María conoció a Borges como alumna. Vivió años con él años como compañera y esposa, y su viudez se prolongó más tarde por treinta y siete años. Fue no sólo una incansable protectora de su legado como heredera universal, sino también como infatigable difusora de su genio en el mundo. Administradora inflexible de los derechos sobre la obra borgiana, y estricta, férrea en la decisión de que nada alterara las piezas literarias de su creatividad. Un comportamiento como ese debía provocar críticas acérrimas, hasta aviesas y despiadadas, unas veces por envidias y otras por intereses contrariados, pero soportó los ataques con absoluta entereza, rigurosa al máximo en todo aquello que fuera violatorio de la obra de Borges.

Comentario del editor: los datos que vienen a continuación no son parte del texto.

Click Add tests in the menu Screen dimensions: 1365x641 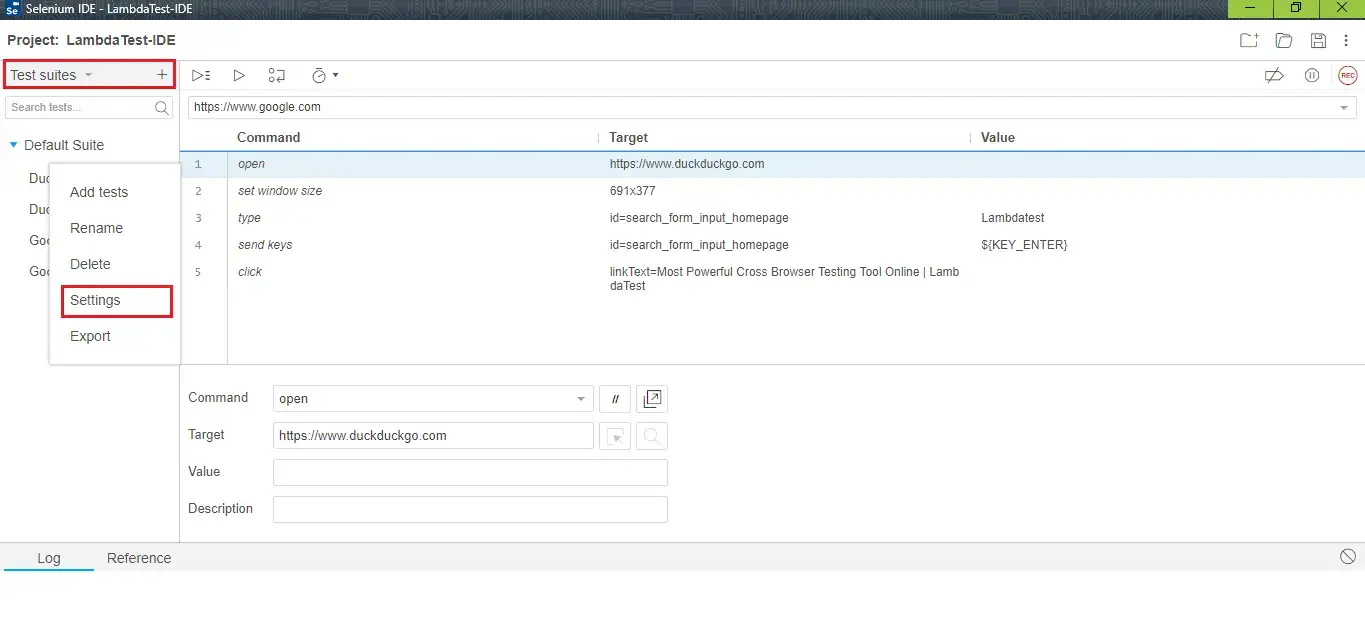coord(98,192)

Sobre finales del año pasado, había presentado el libro La divisa punzó, en coautoría con la historiadora Claudia Farías Gomes. Muestran a Juan Manuel de Rosas como un personaje distante del estereotipo del dictador. Fue un esfuerzo casi titánico por conciliar aspectos antinómicos de la historia y estudiar a quien fue gobernador de Buenos Aires, y amo absoluto de la provincia, desde una óptica distinta de la cual se lo ha juzgado desde una perspectiva democrática y republicana. Fue como una rebeldía insolente con el pensamiento de Borges. Así lo hicieron notar no pocas de las críticas del libro. Veo, en cambio, en ese gesto un primer atisbo de su libertad siempre pregonada. No fue la primera vez que había hecho algo así en público.

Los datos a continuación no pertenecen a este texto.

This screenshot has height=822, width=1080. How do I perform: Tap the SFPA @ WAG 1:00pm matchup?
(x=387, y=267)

La falta del testamento anunciado, que colocó desde el silencio a sus sobrinos como únicos y legítimos herederos, ¿no habrá sido al final otro gesto libertario después de una larga vida consagrada a cuidar a Borges, a proteger a su memoria? Una reacción meditada, estudiada, elaborada en lo más recóndito de esa personalidad como expresión, no de fatiga, y mucho menos de revancha, sino desde la más auténtica develación de un yo genuino.

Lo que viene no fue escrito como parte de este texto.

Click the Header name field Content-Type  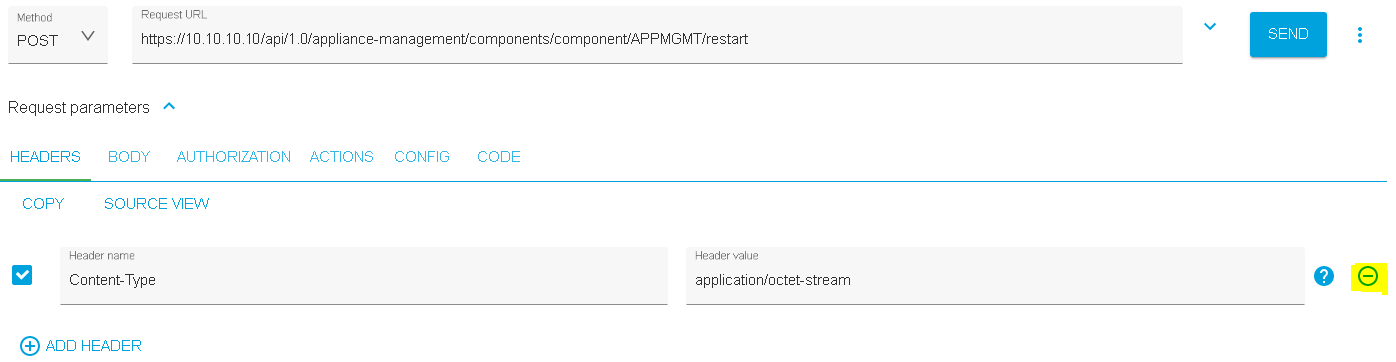[364, 275]
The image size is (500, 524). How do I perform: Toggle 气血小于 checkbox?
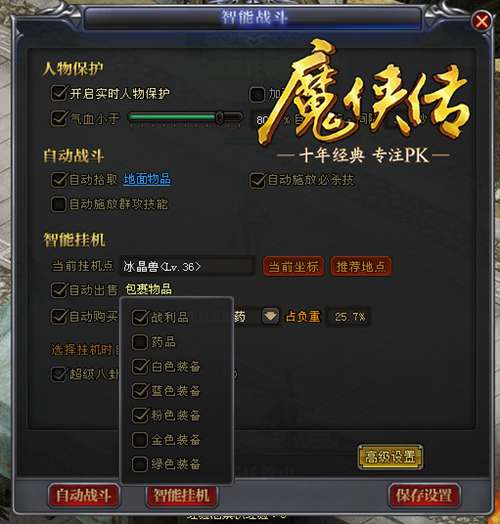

Resta ahora saber ahora la suerte de algunos inventarios en Ginebra y en París, pero todo indica que la voluntad de María Kodama no fue prisionera de un olvido o víctima de un descuido notarial. Que las cosas han sido como quiso que fueran. Faltan algunos puntos para conocer el final de esta historia. Por lo sabido hasta aquí hay no pocos matices que acaso Borges hubiera celebrado en la obra de cuentistas que admiraba.